Happy New Year! I am so back after a month long sabbatical.

Our computer crashed. My secondhand laptop went kaput after incessant abuse. I took it a sign to leave for a while. The best thing about being single is that you do not feel obligated to work or feel guilty to bum around.

I was supposed to be on a vacation. We planned it perfectly. We were to go on an outrageous road trip. We would launch at Cagayan North, head to Ilocos then trudge Baguio, and then slide our way to Naga. We would stay at our friends in those places for few days and indulge in crazy adventures. I was all set to go, my backpack was ready and I pictured myself as Sal Paradise in Jack Kerouac’s On the Road.

It did not happen. To my consternation, one idiot backed out the last minute and everything fell apart.

I was determined to wander alone. But as much as I wanted to scour the countryside with a motorcycle and experience a carefree life the way Che Guevara or Jack Kerouac experienced, it was not possible. For one thing I could not drive a motorcycle and for another, its a risky venture. With the way things are going in the country I could be one of those desaparacidos.

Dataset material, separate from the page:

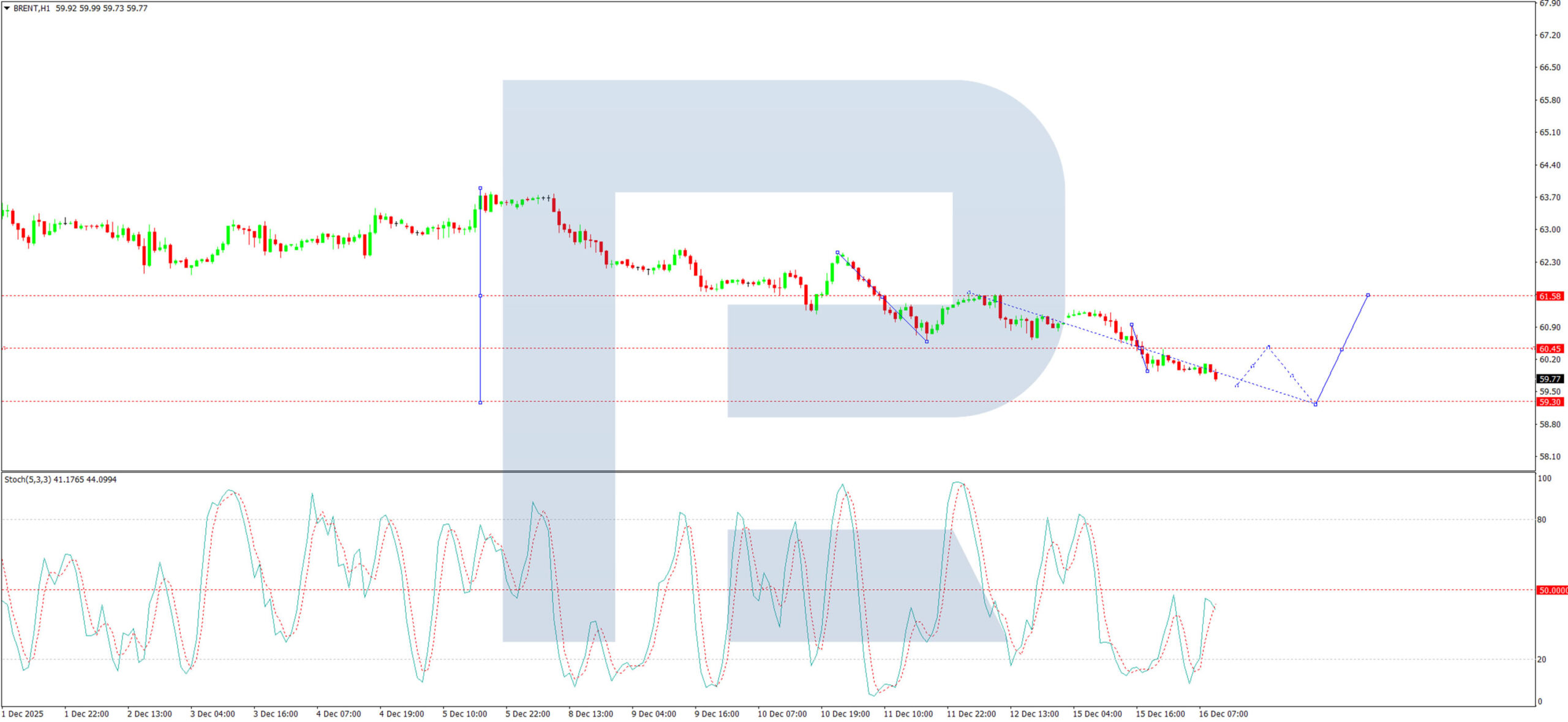
Task: Select the red 50.0000 stochastic level tag
Action: (1552, 590)
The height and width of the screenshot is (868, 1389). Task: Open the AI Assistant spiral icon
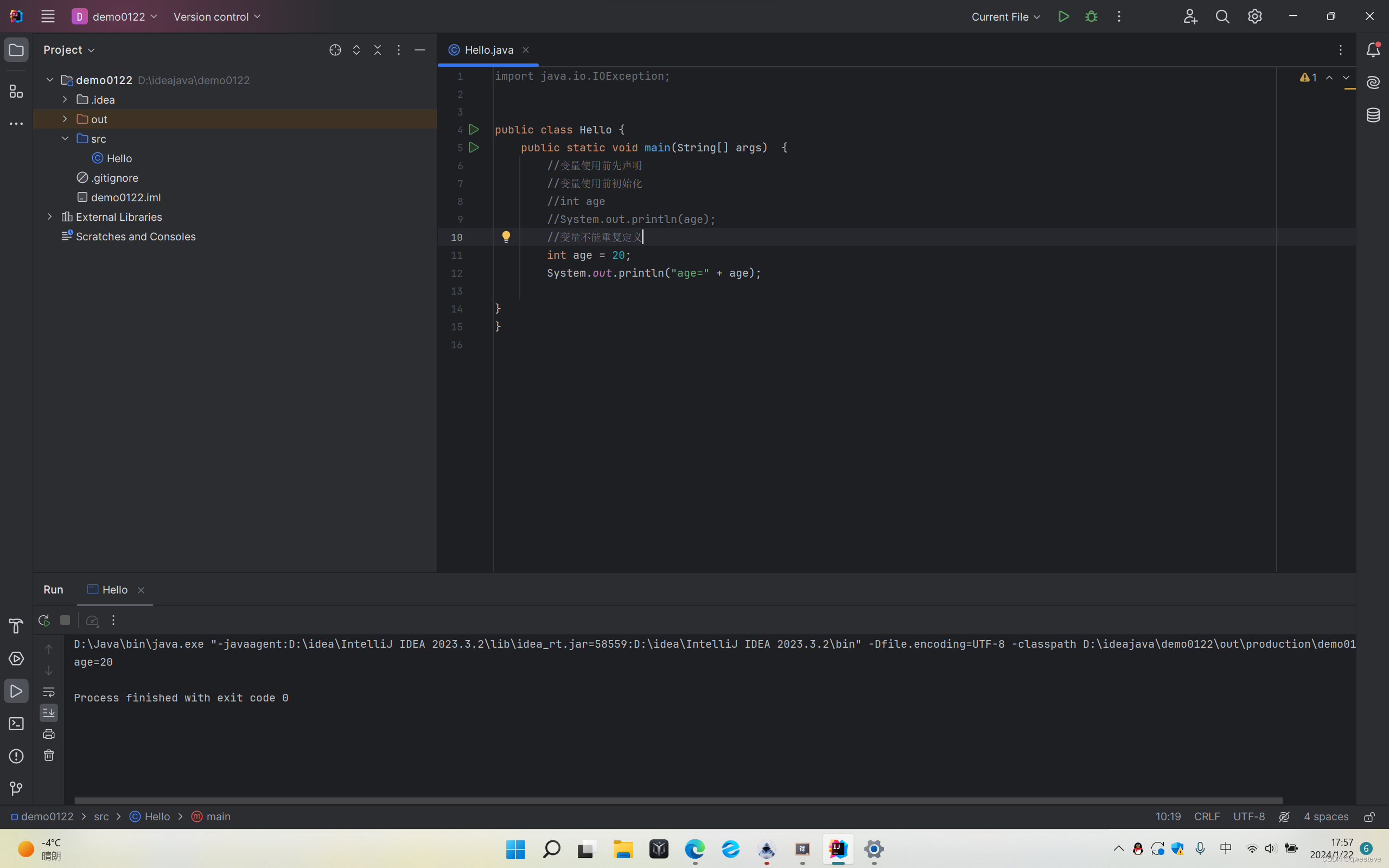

So I stayed home and sulked a great deal. I curled up in bed or planted myself in our couch most of the time. I read and read. Watched and watched. And munched disgusting junk food. For quite along time I avoided the sun. With less exposure to sunlight, I noticed I was getting pale. I half expected that I would crave for fresh human blood.

I traveled… well vicariously. The only thing closest to the real thing was when I braved Divisoria with my cousins during the Christmas rush and haggled with salesladies for gifts.

I read Joseph Conrad’s Heart of Darkness, re-read Kerouac’s On the Road and Gabriel Garcia-Marquez’s One Hundred Years of Solitude. I watched the Motorcycle Diaries, Clint Eastwood’s Bridges of Madison County, Bertolucci’s The Sheltering Sky, Pollack’s Out of Africa, Minghella’s The English Patient.

Those heavy-themed films almost set me off to a crying fit; I had to take a large dose of anti-depressants.

Then work beckoned. Christmas was nearing and I had no cash. I called up friends for job and I worked for a few weeks just before I went home. I had brief stint as project coordinator for LIBERTAS (Lawyers League for Liberties). It is non-stock non-profit corporation, an organizational network of reform minded lawyers advocating civil liberties, judicial and legal reforms, and ethics in public governance. It is engaged in advocacy work and project management. The project I was in was in partnership with IFES Philippines and supported by the US Agency for International Development (USAID).

Then I went home for the holiday and help organize a big fat family reunion.